Auto-discovered applications
Azure Migrate now supports automatic application discovery by grouping servers discovered through the Collector, Appliance, or CSV import.
To start automatic discovery, go to Add Applications > Auto discover applications. You can run this process only once, and it might take up to one hour depending on the total number of discovered workloads. Each auto-discovered application represents a logical grouping of servers (and workloads running on those servers) automatically identified using server-naming patterns, inferred environments, and derived server roles. You can review these applications from the Applications view.
- The view shows Applications which are either Managed by system (auto-discovered applications) or user (manually added applications through portal or import).

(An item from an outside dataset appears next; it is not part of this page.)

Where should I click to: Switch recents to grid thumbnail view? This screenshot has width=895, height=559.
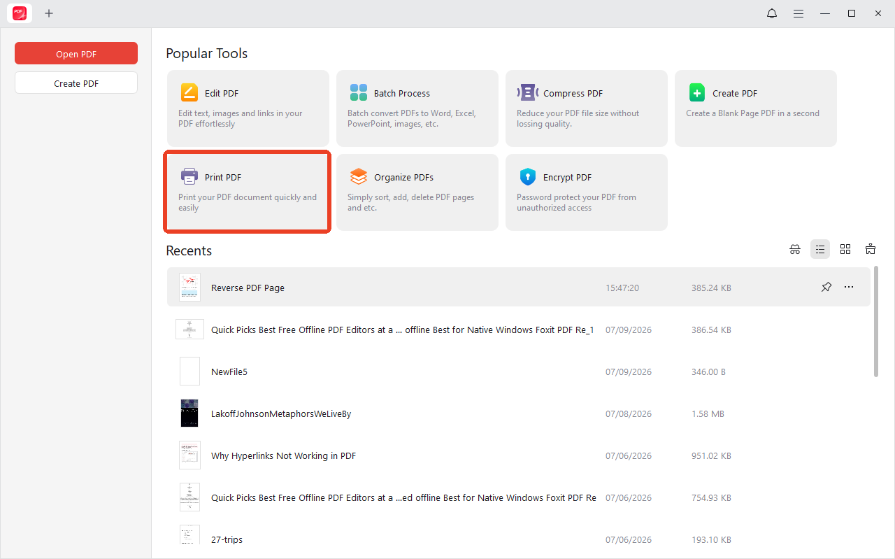coord(845,249)
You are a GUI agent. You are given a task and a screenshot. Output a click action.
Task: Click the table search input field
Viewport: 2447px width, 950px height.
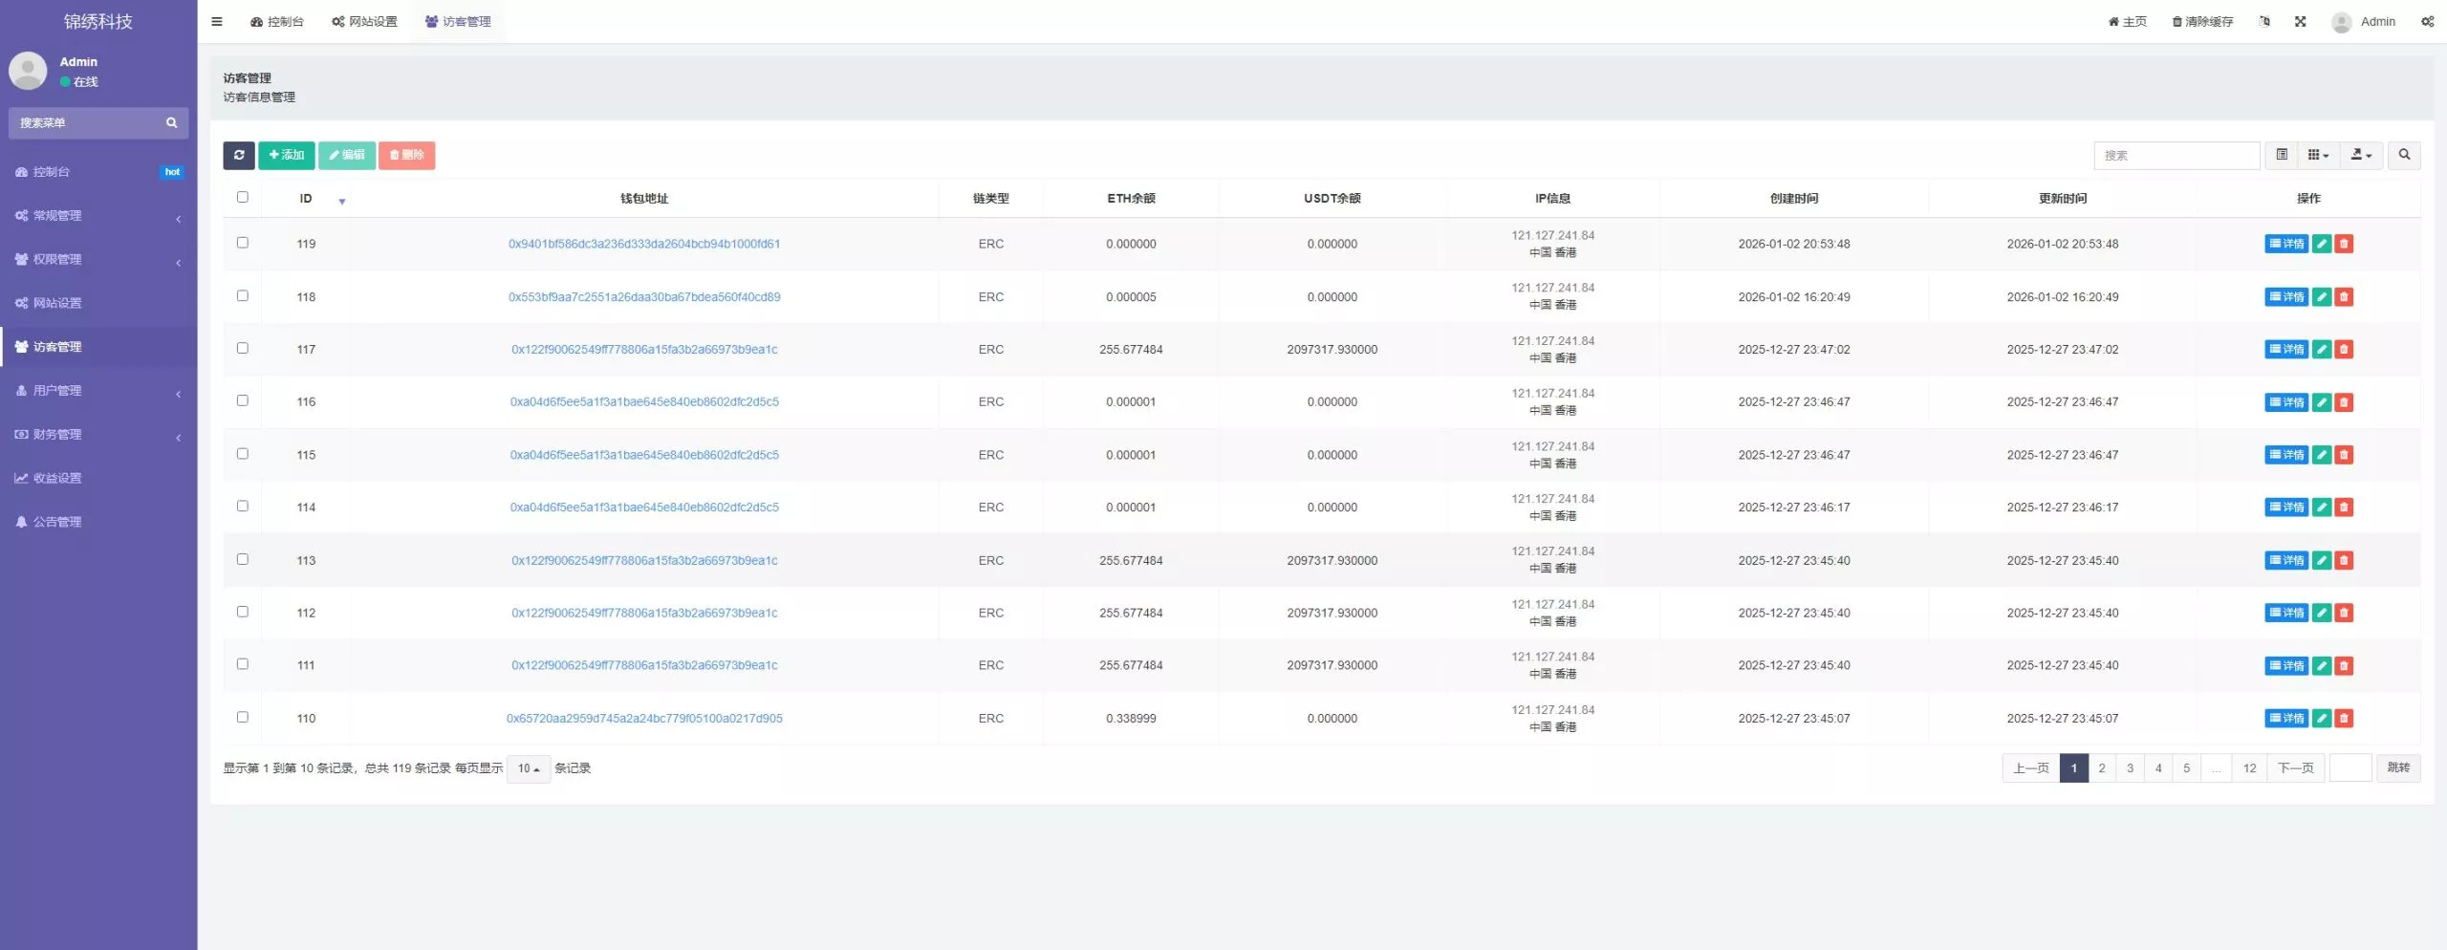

- You can scope the system-defined applications from the view and filter by Confidence score which is a system assigned score to represent the accuracy of the application grouping. The user-defined (manually created) applications do not have a confidence score value so it is set to '-'.
- Just like user-defined (manually created) applications, you can review and update the auto-discovered applications as well.
- If you update the application grouping, basic details, properties or tags, the Managed by property will be changed from 'system' to 'user'.
- You can select one or more auto-discovered applications to Create assessment, Add or edit tags or Delete applications.
Delete applications
- You can select one or more applications from the Applications view to delete the unwanted applications.
- When you select Delete, a side pane opens with the names of applications you want to delete.
- Before deleting the applications, you should ensure that they are not part of any Assessment or Migration Wave as that can lead to change in assessment computation and execution planning for the workloads associated with the applications.
- The delete action cleans up the application resource and ungroups the workloads associated with this application.
- You can confirm to "delete" the applications to proceed. Please note that this operation will permanently clean up the application resource and there is no way to retrieve it again.
- After deleting the applications, you can refresh the Applications view for the change to take effect.